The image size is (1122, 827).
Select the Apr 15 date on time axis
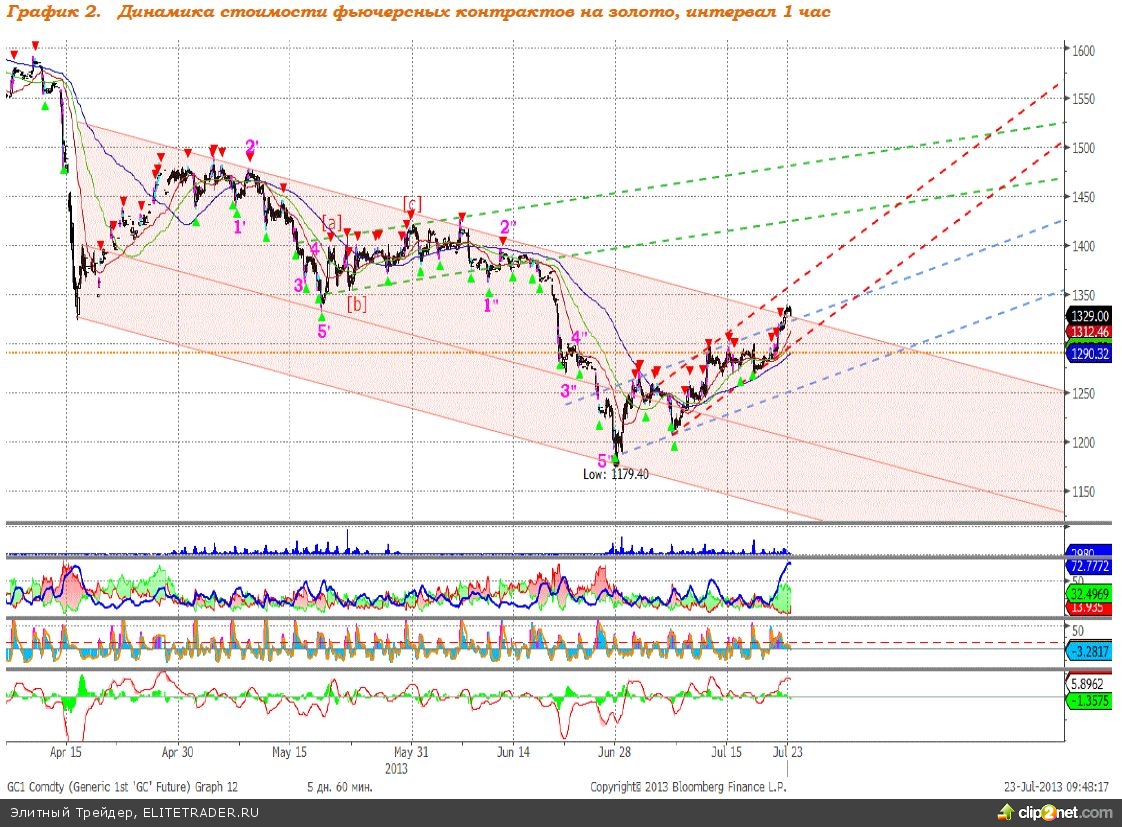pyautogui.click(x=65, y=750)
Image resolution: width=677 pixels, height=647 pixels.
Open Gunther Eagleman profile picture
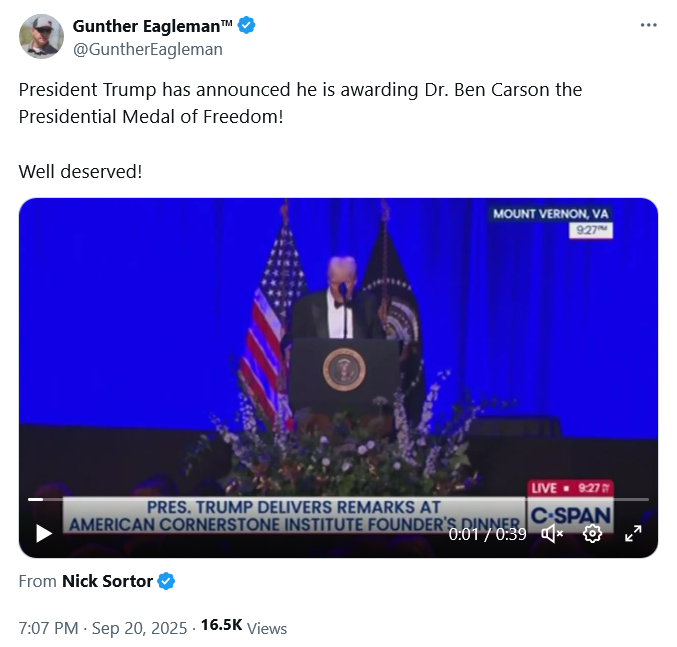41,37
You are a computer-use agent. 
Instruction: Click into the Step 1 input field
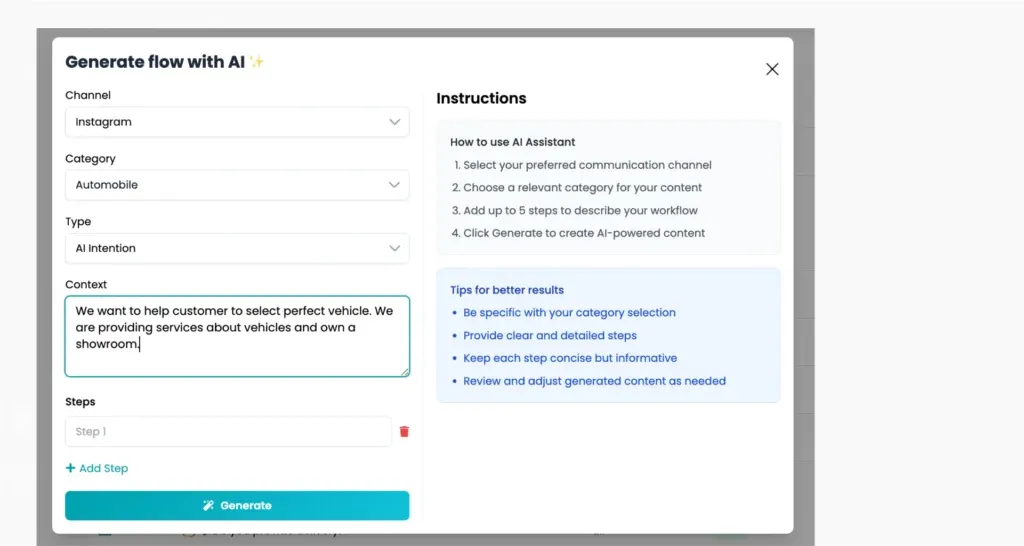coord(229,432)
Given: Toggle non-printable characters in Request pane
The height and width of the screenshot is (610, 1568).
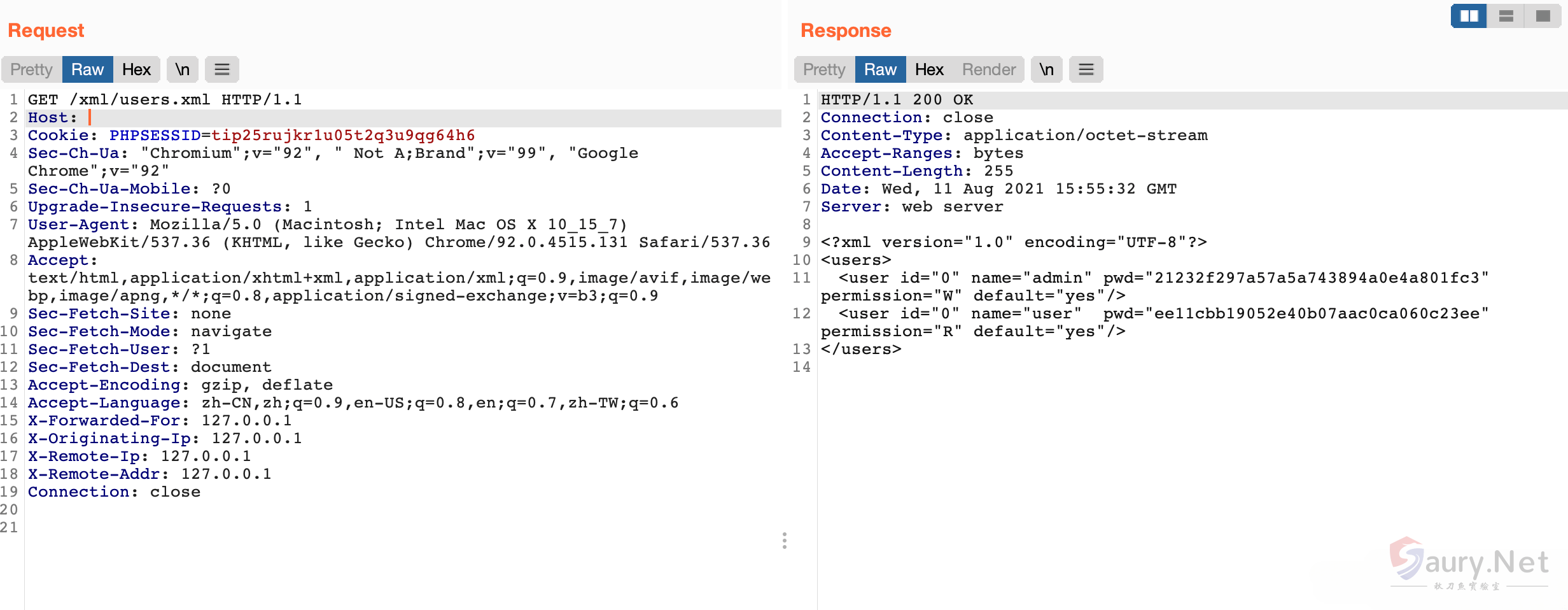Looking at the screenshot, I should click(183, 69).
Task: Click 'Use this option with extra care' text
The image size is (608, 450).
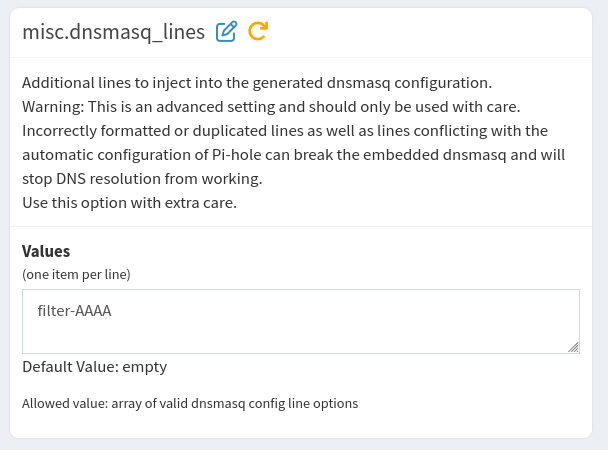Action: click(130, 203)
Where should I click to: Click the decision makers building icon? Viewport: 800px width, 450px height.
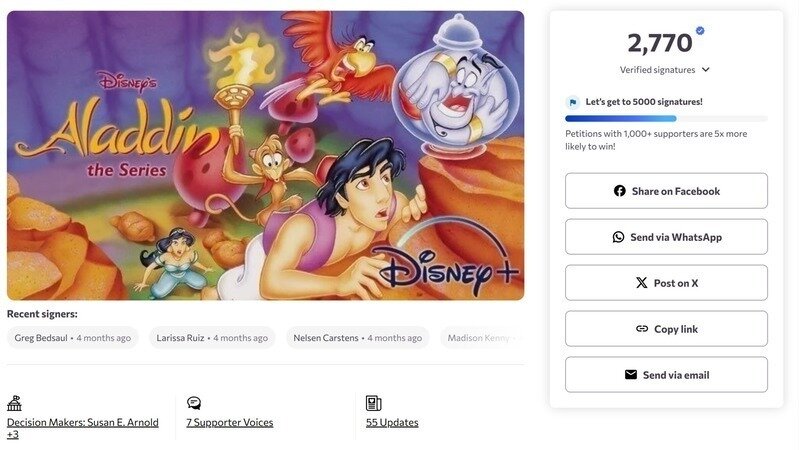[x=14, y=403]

--

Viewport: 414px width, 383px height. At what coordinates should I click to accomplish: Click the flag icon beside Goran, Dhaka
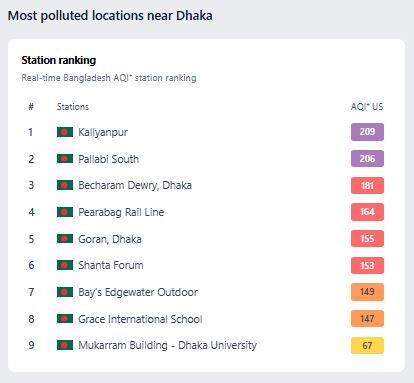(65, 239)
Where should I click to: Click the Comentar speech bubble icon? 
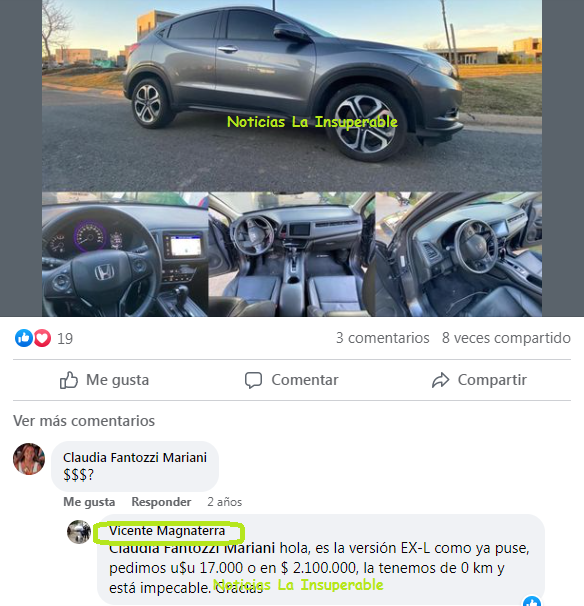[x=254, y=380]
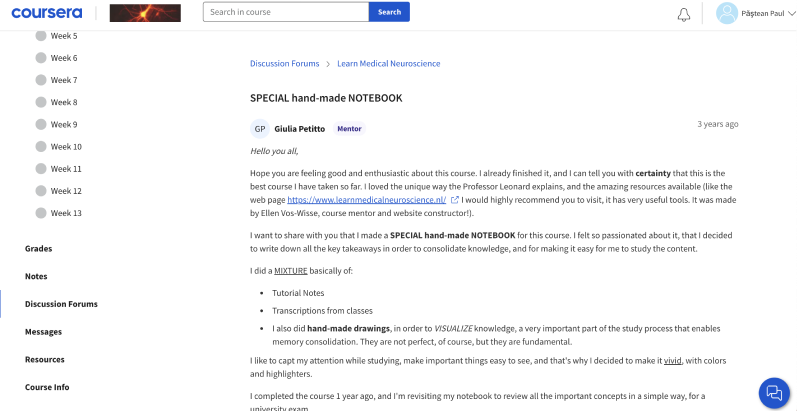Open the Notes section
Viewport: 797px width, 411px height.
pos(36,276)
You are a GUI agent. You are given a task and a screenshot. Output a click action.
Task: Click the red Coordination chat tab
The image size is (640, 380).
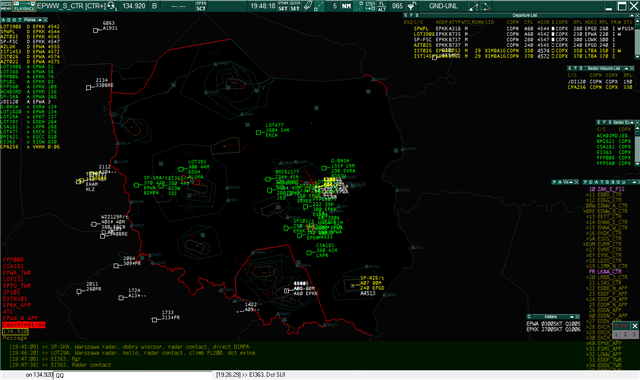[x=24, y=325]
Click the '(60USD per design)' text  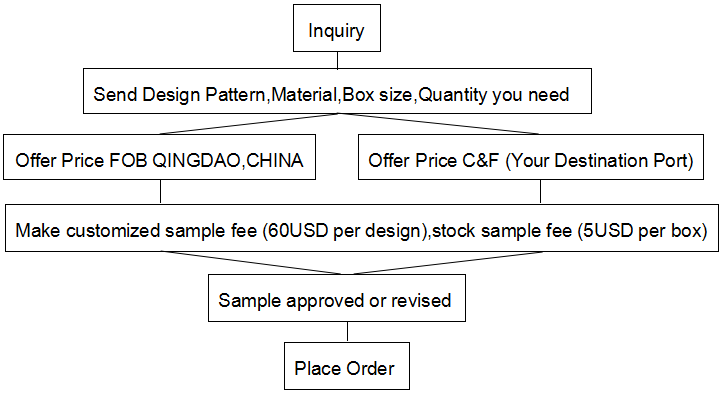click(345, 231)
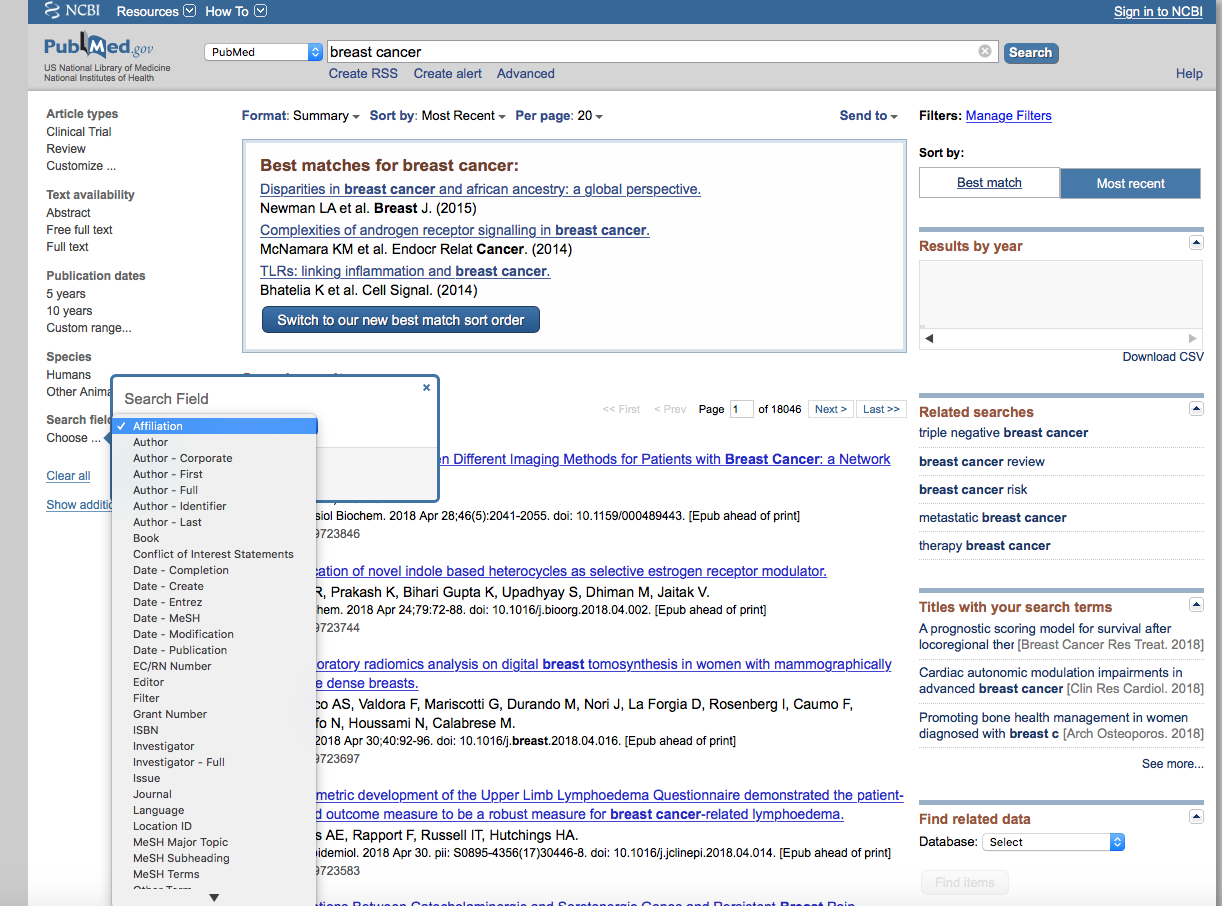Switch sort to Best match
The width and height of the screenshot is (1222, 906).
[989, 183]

**Work instruction**
Locate all lines in the listing above with the word "agent". Copy them.

**The answer**
You are a computer-use agent. 
You are a GUI agent. You are given a task and a screenshot. Output a click action.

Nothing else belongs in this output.